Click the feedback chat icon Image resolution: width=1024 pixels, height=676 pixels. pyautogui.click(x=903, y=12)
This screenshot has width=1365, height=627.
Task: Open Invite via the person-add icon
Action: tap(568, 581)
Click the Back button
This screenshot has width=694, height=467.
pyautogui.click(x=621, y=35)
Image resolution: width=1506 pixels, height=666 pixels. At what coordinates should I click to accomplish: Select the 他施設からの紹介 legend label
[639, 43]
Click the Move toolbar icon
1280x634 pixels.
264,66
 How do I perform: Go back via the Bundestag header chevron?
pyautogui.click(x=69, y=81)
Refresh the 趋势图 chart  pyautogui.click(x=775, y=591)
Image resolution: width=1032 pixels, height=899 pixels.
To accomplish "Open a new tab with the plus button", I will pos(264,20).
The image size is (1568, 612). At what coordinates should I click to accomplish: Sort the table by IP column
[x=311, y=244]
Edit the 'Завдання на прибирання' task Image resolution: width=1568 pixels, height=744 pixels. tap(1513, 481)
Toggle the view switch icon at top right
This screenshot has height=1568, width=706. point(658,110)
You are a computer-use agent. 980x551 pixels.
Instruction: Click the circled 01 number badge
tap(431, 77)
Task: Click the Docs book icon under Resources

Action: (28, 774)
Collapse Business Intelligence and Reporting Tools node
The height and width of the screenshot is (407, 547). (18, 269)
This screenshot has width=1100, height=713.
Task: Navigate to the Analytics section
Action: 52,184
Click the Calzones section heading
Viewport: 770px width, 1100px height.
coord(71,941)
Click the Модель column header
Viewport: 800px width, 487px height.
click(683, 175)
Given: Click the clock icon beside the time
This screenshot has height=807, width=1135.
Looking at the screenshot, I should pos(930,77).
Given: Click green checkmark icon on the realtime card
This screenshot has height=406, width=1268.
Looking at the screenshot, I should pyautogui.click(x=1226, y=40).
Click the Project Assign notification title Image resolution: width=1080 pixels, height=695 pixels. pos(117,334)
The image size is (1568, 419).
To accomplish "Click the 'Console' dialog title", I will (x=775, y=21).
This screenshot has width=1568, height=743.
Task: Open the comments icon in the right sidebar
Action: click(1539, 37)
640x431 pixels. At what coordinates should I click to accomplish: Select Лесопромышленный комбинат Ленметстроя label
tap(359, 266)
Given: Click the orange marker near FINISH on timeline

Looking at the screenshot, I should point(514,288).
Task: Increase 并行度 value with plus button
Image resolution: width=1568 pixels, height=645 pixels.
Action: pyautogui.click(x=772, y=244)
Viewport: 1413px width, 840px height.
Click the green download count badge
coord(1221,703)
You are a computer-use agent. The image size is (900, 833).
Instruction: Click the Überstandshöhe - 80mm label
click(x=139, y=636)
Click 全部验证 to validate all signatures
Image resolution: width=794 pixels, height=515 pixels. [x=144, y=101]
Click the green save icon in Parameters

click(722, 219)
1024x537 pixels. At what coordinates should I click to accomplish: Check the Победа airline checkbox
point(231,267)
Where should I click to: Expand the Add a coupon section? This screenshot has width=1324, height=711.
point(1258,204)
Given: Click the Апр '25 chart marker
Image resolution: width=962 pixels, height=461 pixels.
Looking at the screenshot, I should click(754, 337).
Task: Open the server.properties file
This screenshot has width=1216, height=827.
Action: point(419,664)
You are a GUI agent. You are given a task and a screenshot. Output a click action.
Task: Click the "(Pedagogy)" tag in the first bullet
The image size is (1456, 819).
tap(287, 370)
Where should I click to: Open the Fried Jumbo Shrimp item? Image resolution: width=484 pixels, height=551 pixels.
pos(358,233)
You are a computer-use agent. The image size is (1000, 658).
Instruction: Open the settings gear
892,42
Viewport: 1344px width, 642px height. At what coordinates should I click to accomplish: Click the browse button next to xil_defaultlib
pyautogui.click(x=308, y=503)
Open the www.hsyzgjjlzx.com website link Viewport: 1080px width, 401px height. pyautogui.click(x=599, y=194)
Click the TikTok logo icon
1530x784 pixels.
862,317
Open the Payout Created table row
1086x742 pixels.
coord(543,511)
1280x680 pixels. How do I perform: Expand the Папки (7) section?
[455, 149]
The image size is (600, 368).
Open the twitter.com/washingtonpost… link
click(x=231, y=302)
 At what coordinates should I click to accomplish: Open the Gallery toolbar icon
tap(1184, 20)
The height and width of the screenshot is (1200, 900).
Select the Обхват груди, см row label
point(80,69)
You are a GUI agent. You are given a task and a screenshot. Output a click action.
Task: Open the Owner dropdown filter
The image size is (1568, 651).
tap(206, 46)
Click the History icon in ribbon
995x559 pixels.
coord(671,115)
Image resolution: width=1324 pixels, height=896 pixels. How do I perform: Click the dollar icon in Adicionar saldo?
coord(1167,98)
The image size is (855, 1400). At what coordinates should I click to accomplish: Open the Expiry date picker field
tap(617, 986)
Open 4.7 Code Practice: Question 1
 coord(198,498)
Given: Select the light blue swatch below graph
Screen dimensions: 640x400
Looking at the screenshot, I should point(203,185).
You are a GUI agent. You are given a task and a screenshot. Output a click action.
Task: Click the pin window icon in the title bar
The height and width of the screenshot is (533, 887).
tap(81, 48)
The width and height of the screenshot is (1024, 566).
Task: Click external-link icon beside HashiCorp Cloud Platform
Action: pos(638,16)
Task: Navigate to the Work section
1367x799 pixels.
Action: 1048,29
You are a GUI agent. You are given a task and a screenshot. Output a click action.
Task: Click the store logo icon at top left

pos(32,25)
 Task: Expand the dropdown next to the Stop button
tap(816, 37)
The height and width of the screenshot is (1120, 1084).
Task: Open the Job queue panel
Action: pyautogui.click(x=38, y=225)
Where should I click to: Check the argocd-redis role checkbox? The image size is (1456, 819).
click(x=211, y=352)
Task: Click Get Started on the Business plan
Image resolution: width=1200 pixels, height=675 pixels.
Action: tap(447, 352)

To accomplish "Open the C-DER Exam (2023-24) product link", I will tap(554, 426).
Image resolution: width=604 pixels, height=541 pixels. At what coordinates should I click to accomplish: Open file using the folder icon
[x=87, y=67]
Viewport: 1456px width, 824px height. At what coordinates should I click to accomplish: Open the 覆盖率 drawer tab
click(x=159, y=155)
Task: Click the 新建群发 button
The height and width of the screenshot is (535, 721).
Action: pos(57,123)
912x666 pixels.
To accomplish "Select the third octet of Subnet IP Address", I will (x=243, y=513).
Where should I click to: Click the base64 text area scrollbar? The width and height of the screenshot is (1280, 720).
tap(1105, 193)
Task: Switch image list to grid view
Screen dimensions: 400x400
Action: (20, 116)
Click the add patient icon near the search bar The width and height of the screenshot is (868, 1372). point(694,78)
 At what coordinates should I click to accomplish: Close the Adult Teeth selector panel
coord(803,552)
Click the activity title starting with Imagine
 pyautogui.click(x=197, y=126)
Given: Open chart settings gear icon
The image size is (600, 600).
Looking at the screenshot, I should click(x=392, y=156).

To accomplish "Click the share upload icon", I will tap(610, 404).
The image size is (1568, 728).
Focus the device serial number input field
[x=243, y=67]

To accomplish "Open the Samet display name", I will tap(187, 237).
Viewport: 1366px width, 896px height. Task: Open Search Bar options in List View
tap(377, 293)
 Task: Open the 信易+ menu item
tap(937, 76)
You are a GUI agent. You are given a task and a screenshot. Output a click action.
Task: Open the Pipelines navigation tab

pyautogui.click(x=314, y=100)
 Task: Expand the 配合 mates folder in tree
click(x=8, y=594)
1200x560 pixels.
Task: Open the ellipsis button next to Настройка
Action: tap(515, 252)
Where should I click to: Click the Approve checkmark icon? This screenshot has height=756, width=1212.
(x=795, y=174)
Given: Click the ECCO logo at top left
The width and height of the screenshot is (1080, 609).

+ + +

Directions → Transcribe the lines above without any changes, covering everything from the line that contains "will tap(610, 404)." down to the line that contains "(x=795, y=174)", with both of those lines included.

Output of the exercise →
To accomplish "Click the share upload icon", I will tap(610, 404).
The image size is (1568, 728).
Focus the device serial number input field
[x=243, y=67]

To accomplish "Open the Samet display name", I will tap(187, 237).
Viewport: 1366px width, 896px height. Task: Open Search Bar options in List View
tap(377, 293)
 Task: Open the 信易+ menu item
tap(937, 76)
You are a GUI agent. You are given a task and a screenshot. Output a click action.
Task: Open the Pipelines navigation tab

pyautogui.click(x=314, y=100)
 Task: Expand the 配合 mates folder in tree
click(x=8, y=594)
1200x560 pixels.
Task: Open the ellipsis button next to Настройка
Action: tap(515, 252)
Where should I click to: Click the Approve checkmark icon? This screenshot has height=756, width=1212.
(x=795, y=174)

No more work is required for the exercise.